## Extrait
┄┄┄┄┄┄┄┄┄┄┄┄┄┄┄┄┄┄┄┄

On pense aussi à nos débats d’aujourd’hui. Si son peuple l’avait souhaité, la Corse aurait pu prendre alors ses distances avec la France. A l’évidence, telle n’était pas sa volonté… Et les ressorts patriotiques qui étaient à l’œuvre dans la lutte contre le fascisme et le nazisme sont toujours aussi puissants. La situation actuelle est certes différente ; la construction européenne, avec sa logique d’intégration des Etats nationaux, a fait évoluer les esprits. Peut-on soutenir pour autant que nous serions collectivement disposés à oublier les leçons du 9 septembre, et à défaire les liens volontaires qui nous rattachent à la nation ?

On ne peut pas s’empêcher non plus d’évoquer la question de la violence. Les « amis de Maurice Choury », qui ont pris les armes pour libérer leur terre de l’occupation fasciste italienne, ont récusé depuis longtemps toute idée de violence armée pour faire avancer le progrès social. Ils continuent ce combat avec les moyens ordinaires de la démocratie. Et aujourd’hui encore, ce sont trois amis de Maurice Choury qui sont Président de l’Assemblée de Corse, premier adjoint au maire de Bastia et premier adjoint au maire d’Ajaccio !

On voit ainsi que les particularités géographiques, culturelles, et sociétales de la Corse peuvent être éclairés par l’expérience singulière de la Résistance insulaire. Une expérience qui nous permet, selon un mot de Jaurès, d’entendre d’une certaine façon « le murmure lointain des sources profondes ». Ce murmure qu’il nous appartient d’écouter, de faire grandir et de transmettre.

┄┄┄┄┄┄┄┄┄┄┄┄┄┄┄┄┄┄┄┄

## Matériel fourni
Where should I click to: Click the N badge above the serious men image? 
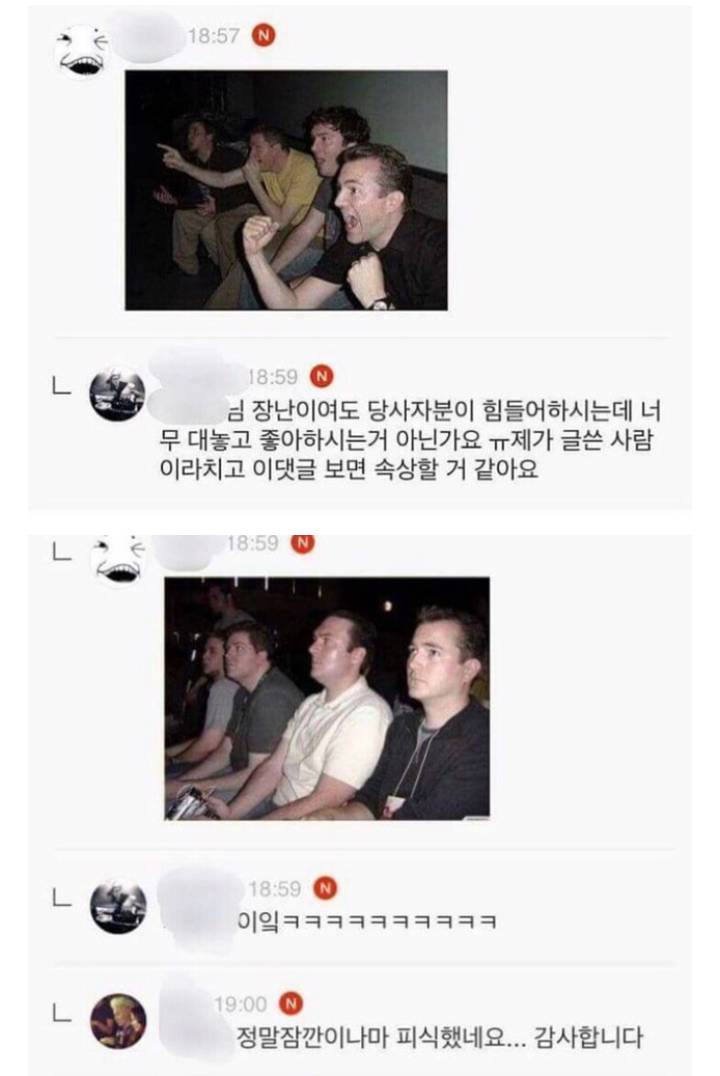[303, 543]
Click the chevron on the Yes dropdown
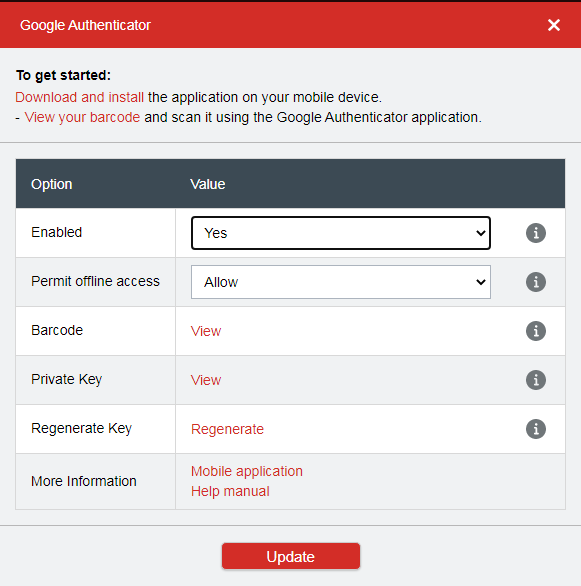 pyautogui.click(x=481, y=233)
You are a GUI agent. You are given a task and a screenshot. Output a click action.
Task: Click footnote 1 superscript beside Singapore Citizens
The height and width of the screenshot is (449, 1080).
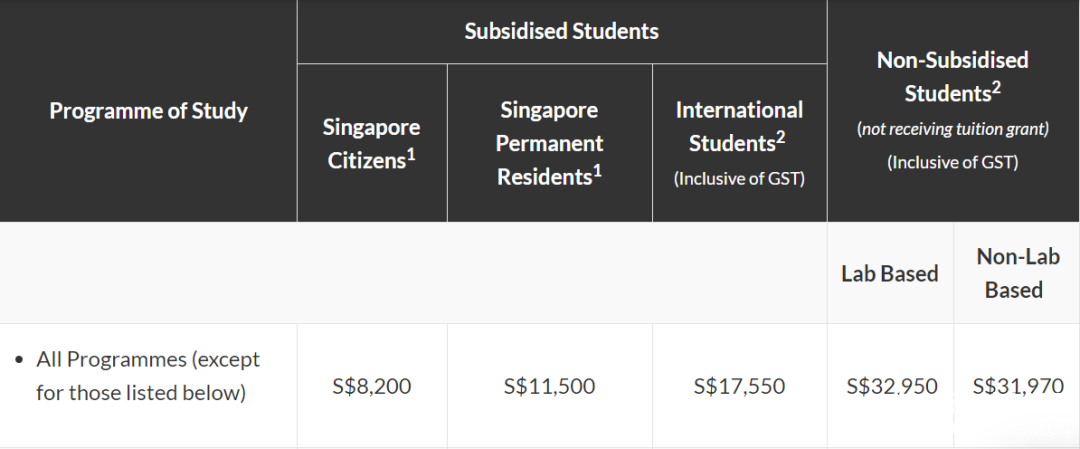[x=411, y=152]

┄┄┄┄┄┄┄┄┄┄┄┄┄┄┄┄┄┄┄┄

## Objectif
Prolongez l'extrait sur la Résistance en Corse à partir de sa dernière phrase. Les items n'ont aucun lien avec l'extrait.

## Réponse attendue
Il faut savoir gré à Isaline et Hyacinthe Choury d’avoir rendu accessible au plus grand nombre une telle masse d’informations, de documents et de souvenirs qui nous instruisent et nous émeuvent. Nous réalisons mieux, grâce à leur travail, « l’immense élan de tout un peuple contre la tyrannie », selon la belle formule d’Arthur Giovoni. Nous y retrouvons également la figure lumineuse de Danièle Casanova dont le sacrifice et la force d’âme continueront longtemps de nous impressionner.

Et nous comprenons mieux aussi une pensée de Jacques Muglioni, un de nos plus brillants compatriotes, ancien doyen de l’Inspection Générale de Philosophie, aujourd’hui disparu. L’ANACR de Corse du sud a placé ce texte en ouverture de son site internet. Il me tiendra lieu de conclusion. Je le cite :

« L’humanité ne se fonde pas sur le souvenir douloureux du pire mais sur la mémoire fortifiante du meilleur, sur ce qui reste exemplaire pour nous. Nous n’aurions aucune idée de l’humanité si nous n’étions pas capables d’entretenir le souvenir d’un passé qui persiste à nous dispenser sa gloire ». (Fin de citation)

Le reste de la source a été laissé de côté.